Europa besser erklären?

Zu Gast am Land

„Wir müssen Europa besser erklären“, verkündete EU-Kommissionspräsident Jean-Claude Juncker in seiner Rede zur Lage Europas und den Zuhörer beschlich das ungute Gefühl, diesen Satz schon irgendwann irgendwo gehört zu haben. Hatte nicht Wolfgang Schäuble vor kurzem etwas ganz ähnliches gesagt? Oder war es doch unser ruhelose Außenminister Jean Asselborn? Eine kurze Internetsuche bringt Gewissheit: Dieser Satz gehört mittlerweile zum standesgemäßen Repertoire der Berufspolitiker überall in Europa, ein Dauerbrenner, der seit Jahren immer dann bemüht wird, wenn über den Liebesentzug der Bürger für das europäische Projekt geklagt wird.

Die allgemeine Beliebtheit dieser kurzen Redewendung bei regierenden Politikern ist trotz ihrer Einfachheit erstaunlich, da ihre kontraproduktive Natur augenscheinlich ist.
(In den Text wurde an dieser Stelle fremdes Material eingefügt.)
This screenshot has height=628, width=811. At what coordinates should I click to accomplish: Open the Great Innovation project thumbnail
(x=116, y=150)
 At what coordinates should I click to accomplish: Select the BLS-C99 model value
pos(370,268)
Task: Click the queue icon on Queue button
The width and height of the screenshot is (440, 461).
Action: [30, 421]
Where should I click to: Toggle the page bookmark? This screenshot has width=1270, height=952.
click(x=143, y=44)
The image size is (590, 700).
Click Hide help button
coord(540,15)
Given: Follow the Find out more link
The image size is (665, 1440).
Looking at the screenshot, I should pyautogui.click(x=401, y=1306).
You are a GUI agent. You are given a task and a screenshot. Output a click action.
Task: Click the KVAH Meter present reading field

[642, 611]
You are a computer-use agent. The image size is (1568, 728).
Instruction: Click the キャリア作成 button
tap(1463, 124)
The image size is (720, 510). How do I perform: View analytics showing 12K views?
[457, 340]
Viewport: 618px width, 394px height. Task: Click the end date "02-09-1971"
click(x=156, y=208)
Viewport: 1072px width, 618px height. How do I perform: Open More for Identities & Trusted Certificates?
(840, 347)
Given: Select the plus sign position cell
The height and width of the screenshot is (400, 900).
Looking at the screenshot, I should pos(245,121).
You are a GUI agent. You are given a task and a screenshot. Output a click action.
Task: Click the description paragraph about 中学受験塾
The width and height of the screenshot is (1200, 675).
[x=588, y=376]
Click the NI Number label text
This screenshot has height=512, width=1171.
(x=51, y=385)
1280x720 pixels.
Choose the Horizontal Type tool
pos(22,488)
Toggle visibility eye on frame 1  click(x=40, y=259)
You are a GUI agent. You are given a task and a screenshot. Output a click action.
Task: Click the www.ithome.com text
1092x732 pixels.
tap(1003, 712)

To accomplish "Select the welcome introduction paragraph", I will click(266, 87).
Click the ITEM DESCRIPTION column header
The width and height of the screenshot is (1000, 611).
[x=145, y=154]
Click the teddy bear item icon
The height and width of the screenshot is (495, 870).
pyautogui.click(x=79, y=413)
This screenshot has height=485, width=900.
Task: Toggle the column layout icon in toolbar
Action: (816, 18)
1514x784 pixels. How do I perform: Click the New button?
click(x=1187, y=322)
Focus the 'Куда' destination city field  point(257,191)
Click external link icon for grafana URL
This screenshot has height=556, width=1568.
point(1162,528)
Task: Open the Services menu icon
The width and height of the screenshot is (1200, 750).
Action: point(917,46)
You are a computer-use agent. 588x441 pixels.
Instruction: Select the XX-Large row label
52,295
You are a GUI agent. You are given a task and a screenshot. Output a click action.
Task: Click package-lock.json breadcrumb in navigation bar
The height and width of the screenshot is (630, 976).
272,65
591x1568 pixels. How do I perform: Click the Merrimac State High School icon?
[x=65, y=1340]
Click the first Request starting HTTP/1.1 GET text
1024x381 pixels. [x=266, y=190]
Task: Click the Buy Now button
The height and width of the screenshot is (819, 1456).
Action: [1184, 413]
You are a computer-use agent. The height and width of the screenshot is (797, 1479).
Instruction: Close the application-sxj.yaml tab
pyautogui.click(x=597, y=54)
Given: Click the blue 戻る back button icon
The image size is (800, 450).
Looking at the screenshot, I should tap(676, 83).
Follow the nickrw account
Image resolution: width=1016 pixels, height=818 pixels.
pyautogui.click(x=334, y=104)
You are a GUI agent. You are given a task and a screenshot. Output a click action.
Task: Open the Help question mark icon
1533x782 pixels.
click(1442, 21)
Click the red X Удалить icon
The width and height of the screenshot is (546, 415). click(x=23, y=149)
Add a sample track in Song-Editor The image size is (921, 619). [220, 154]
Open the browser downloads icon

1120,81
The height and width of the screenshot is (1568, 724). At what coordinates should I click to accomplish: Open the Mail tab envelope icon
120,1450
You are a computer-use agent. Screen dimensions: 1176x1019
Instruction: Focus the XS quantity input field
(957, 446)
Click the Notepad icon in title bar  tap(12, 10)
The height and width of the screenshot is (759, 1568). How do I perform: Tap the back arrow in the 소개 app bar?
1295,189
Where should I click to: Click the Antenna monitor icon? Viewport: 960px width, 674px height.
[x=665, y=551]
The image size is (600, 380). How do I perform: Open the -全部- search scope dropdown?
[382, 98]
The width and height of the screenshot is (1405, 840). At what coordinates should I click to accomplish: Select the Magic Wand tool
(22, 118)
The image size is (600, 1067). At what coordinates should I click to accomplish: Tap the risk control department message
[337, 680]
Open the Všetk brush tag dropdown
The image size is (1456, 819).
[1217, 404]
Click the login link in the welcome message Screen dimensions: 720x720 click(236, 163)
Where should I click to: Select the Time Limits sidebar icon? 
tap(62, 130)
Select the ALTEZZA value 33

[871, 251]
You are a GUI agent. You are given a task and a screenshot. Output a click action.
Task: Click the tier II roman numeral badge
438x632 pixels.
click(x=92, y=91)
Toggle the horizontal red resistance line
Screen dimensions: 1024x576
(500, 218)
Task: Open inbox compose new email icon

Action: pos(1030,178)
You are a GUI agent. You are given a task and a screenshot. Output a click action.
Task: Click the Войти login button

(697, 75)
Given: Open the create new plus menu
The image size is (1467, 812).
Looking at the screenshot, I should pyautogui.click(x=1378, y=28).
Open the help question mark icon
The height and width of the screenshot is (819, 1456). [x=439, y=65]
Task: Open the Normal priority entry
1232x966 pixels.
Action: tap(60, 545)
Erstens schwingt dabei mit, dass Europa eigentlich ganz gut funktioniert und zweitens, dass die Bürger zu doof sind, um genau das zu verstehen. Beide Annahmen stehen jedoch im Gegensatz zu den Erfahrungen, die eine immer mehr Menschen mit sich durch den Alltag schleppen. Angesichts dieser strukturellen Diskrepanz fragt sich der Bürger schließlich nicht mehr ob, sondern nur noch warum er veräppelt wird.

Dabei gibt es in der Tat einigen Erklärungsbedarf wenn es um die Europäische Union geht. Die Rentnerin in Griechenland versteht nicht, warum ihre Rente halbiert wurde, der spanische Universitätsabsolvent versteht nicht, warum er keinen Job findet und der Cafébesitzer in den Niederlanden versteht nicht, warum er mehr Steuern zahlt als Starbucks.

Das Problem, das immer mehr Menschen mit dieser europäischen Konstruktion haben, ist allerdings kein didaktisches. Es fehlt nicht an pädagogischem Einfühlungsvermögen oder mangelhaften Kommunikationsstrategien, sondern an politischer Einsicht, dass es ohne einen Bruch mit der dominierenden neoliberalen Orientierung keine Zukunft gibt. Weder in Europa, noch im Nationalstaat.

Wenn heute immer wieder betont wird, Europa müsse „sozialer“ werden, dann geht das nur, wenn es einen grundsätzlichen Wechsel der Wirtschaftspolitik gibt. Ausdruck dieser Erkenntnis sind die europaweiten Proteste gegen Freihandelsabkommen wie TTIP und CETA, die getragen werden von einer umfassenden Allianz von Gewerkschaften, Umwelt-, Verbraucherschutz-, Entwicklungshilfe-organisationen, Landwirten und vor allem von Millionen europäischen Bürgern.

Das Paradox besteht gerade darin, dass in diesem transnationalem Widerstand, vielleicht die Geburtsstunde einer wirklichen europäischen Zivilgesellschaft besteht, die das Potential hat, ein „soziales“ Europa aufzubauen. Umso bedauerlicher und gefährlicher ist die Haltung der luxemburgischen Regierung, die CETA unterschreiben und TTIP weiterverhandeln will, selbst auf die Gefahr hin, sich politisch zu isolieren (immerhin rudern unsere Nachbarländer zurück). Wenn Premierminister Bettel, der sich sonst für keinen Kalenderspruch zu schade ist, dann noch diesen sozialen Widerstand als rein modisches Phänomen abtut und die Regierung (inklusive CSV) behauptet, man müsse die Freihandelsabkommen nur besser erklären, dann zeigt sich, wie weit die LSAP-DP-Gréng-Regierung von der Bevölkerung entfernt ist und wie wenig es ihr um ein soziales Europa geht.

Man muss Europa nicht besser erklären, man muss die europäische Politik fundamental verändern. Die europaweiten Proteste der Menschen sind ein wichtiger Anfang!